“A Furnas existe desde que o Dionísio chegou aqui”

Espaço recentemente reconhecido como herança de Furnas (Foto: CPT/MS)

Membros do Tribunal Popular da Terra levam um dia de partilha e militância na comunidade quilombola Furnas do Dionísio, onde se realizará um encontro de formação social e política de lideranças e juventude quilombolas de MS em fevereiro.

Por CPT/MS

Um córrego e várias cachoeiras cortam a gruta; atravessam a comunidade. Morros em formação circular desenham um buraco gigante. Janeiro empresta sua cor nesta época do ano e a paisagem fica coberta de verde. Quando chegar o outono a colina vai virar castanho ou alaranjado, o que deixará descobertas as rochas cinza, a mesma cor dos atalhos de pedregulhos que comunicam as casas dos moradores.

A paisagem, embora, não poderia ficar perfeita sem uma cor que é mais perene e que diz respeito a liberdade e dignidade. A cor dos descendentes de escravos negros da Comunidade Furnas do Dionísio flameja como herança de luta e resistência por território e direito em Mato Grosso do Sul, como outras 20 comunidades quilombolas existentes no Estado.

Com pau-a-pique, sapê, muita argila e até esterco de vaca, em 1890, seu Dionísio Antônio Vieira e família, vindo de Minas Gerais, levantam as primeiras casas. “Ele  chegou de Minas, gostou do lugar, voltou para buscar sua família e retorna para ficar. Então, Furnas existe desde que o Dionísio chegou aqui”, narra Maria Aparecida Martins, a Cida, presidenta da Associação dos Pequenos Produtores Rurais de Furnas do Dionísio.
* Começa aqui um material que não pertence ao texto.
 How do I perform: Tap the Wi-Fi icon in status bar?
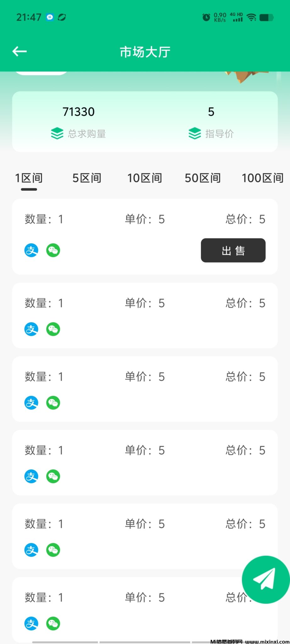click(251, 17)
Maria Aparecida Martins, liderança de Furnas

São 94 famílias no meio de uma beleza natural exuberante, que perante conquistas recentes de reconhecimento de territórios, e ainda aguardando a titulação de suas terras,  desejam avançar em organização, formação e capacitação, para ter autonomia e poder comunitário de gestão sobre os direitos e heranças garantidos.  “Hoje temos outras necessidades, a luta maior por muito tempo foi pela sobrevivência. Nestes tempos precisamos aprender sobre organização” disse dona Cida.
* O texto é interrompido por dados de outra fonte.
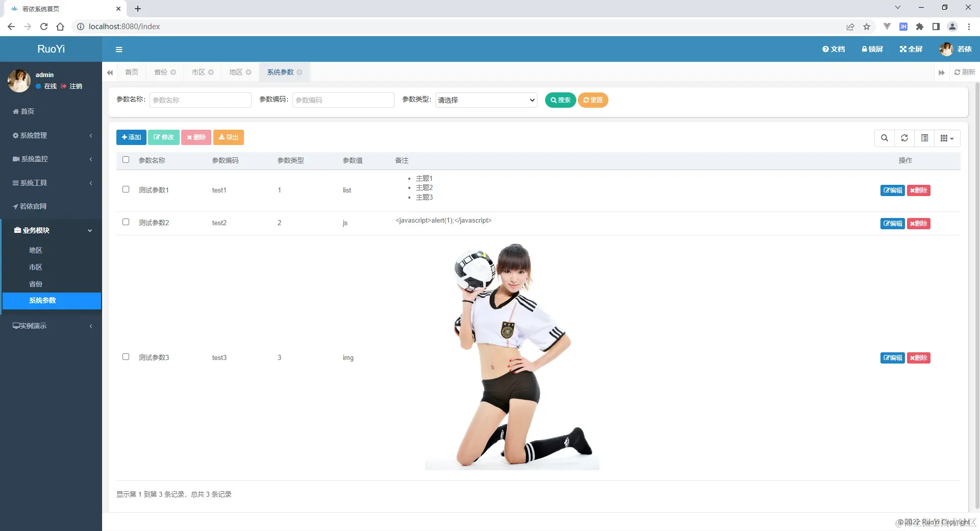Click the table search magnifier icon
Viewport: 980px width, 531px height.
coord(885,138)
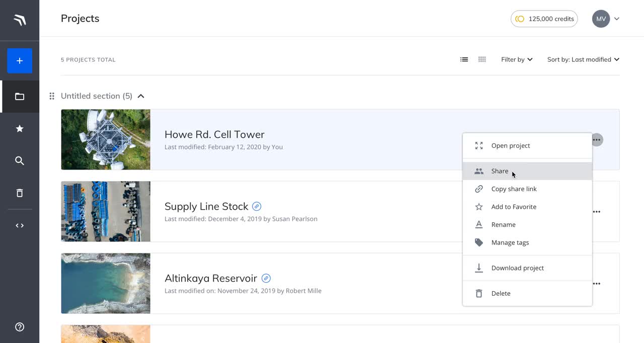Select Add to Favorite in context menu
Viewport: 644px width, 343px height.
(x=514, y=207)
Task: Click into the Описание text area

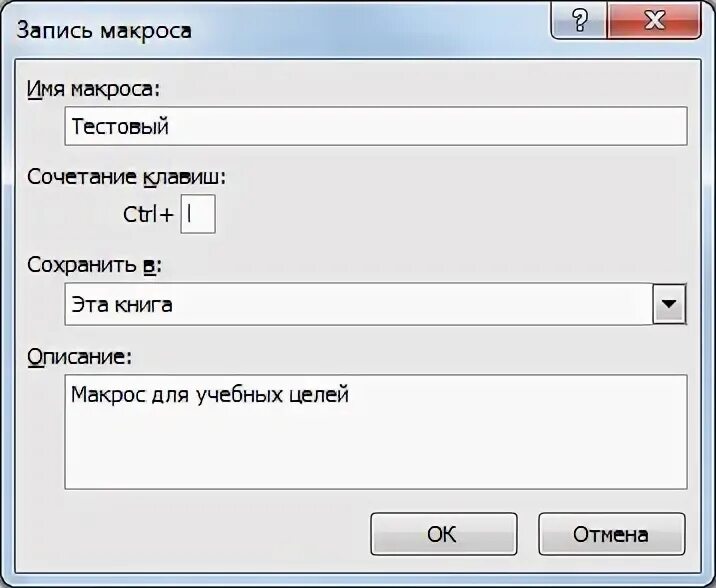Action: pyautogui.click(x=376, y=432)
“Reparações e cotas raciais” 

Luciene Prado, vice-presidente da Associação é uma das poucas jovens que voltou à sua comunidade depois de estudar e se formar na universidade. O objetivo dela é contribuir para o melhoramento das condições de vida de sua gente. Preocupada com a juventude quilombola, sobre tudo pela crise de identidade existente, fala de propostas e reivindicações concretas. Apontou que, de um modo geral, a luta dos quilombolas no Estado é pela titulação imediata de todas as terras quilombolas, sem burocracia. E também que o governo garanta condições para o desenvolvimento sustentável das comunidades quilombolas, indígenas e camponesas, além de emprego com salários dignos para a juventude negra. Indicou que é necessário acabar com a intolerância religiosa e garantir a liberdade de expressão cultural e da cultura afro-brasileira. “Queremos saúde e educação 100% estatal e pública e a aplicação da lei 10.639 e os 10% do PIB para educação”, salientou.
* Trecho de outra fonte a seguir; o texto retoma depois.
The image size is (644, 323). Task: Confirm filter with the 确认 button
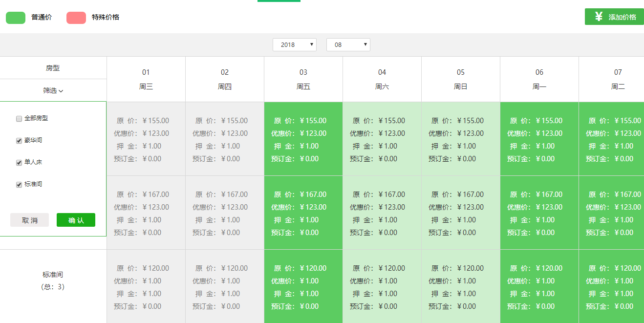[76, 220]
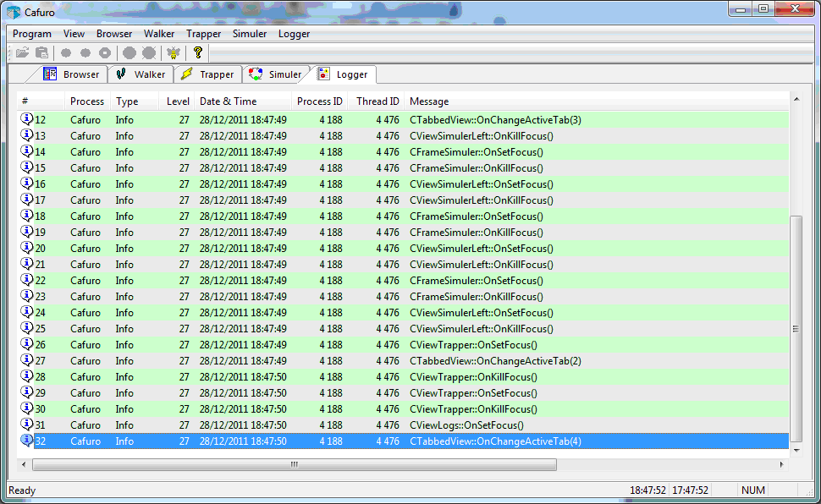Click the horizontal scrollbar right arrow
Screen dimensions: 821x504
[782, 465]
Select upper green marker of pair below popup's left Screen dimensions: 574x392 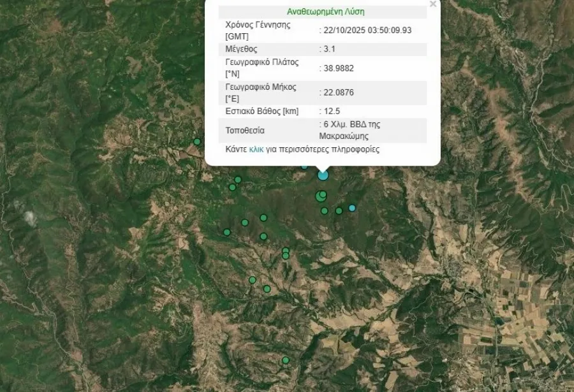(238, 180)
Encontro do TPT em Furnas do Dionísio

O Tribunal Popular da Terra, junto ao movimento das Comunidades Negras Rurais Quilombolas de MS-CONERQ e a Associação dos Pequenos Produtores Rurais de Furnas do Dionísio realizarão na comunidade, em 23 e 24 de fevereiro, um encontro quilombola, com participação de lideranças indígenas e camponesas, do movimento universitário, entidades e movimentos sociais. Representantes da Coordenadora Ecumênica de Serviço (CESE) também estarão presentes no encontro. A atividade faz parte de uma das propostas do Tribunal Popular da Terra, como coletivo democrático-popular de entidades, organizações e movimentos de luta por terra e território em Mato Grosso do Sul. Mais um momento de encontro entre os Povos da Terra para trocar idéias e experiências no processo de construção de unidade e o avanço para um calendário de lutas unificadas a meio e longo prazo, tendo como eixo a temática terra e territorialidade. A atividade conta inicialmente com o apoio da NMZ (Centro da Missão luterana da Alemanha) e a Comissão Pastoral da Terra (CPT). Outras parcerias para arcar com os custos do encontro serão procuradas, indicaram os organizadores.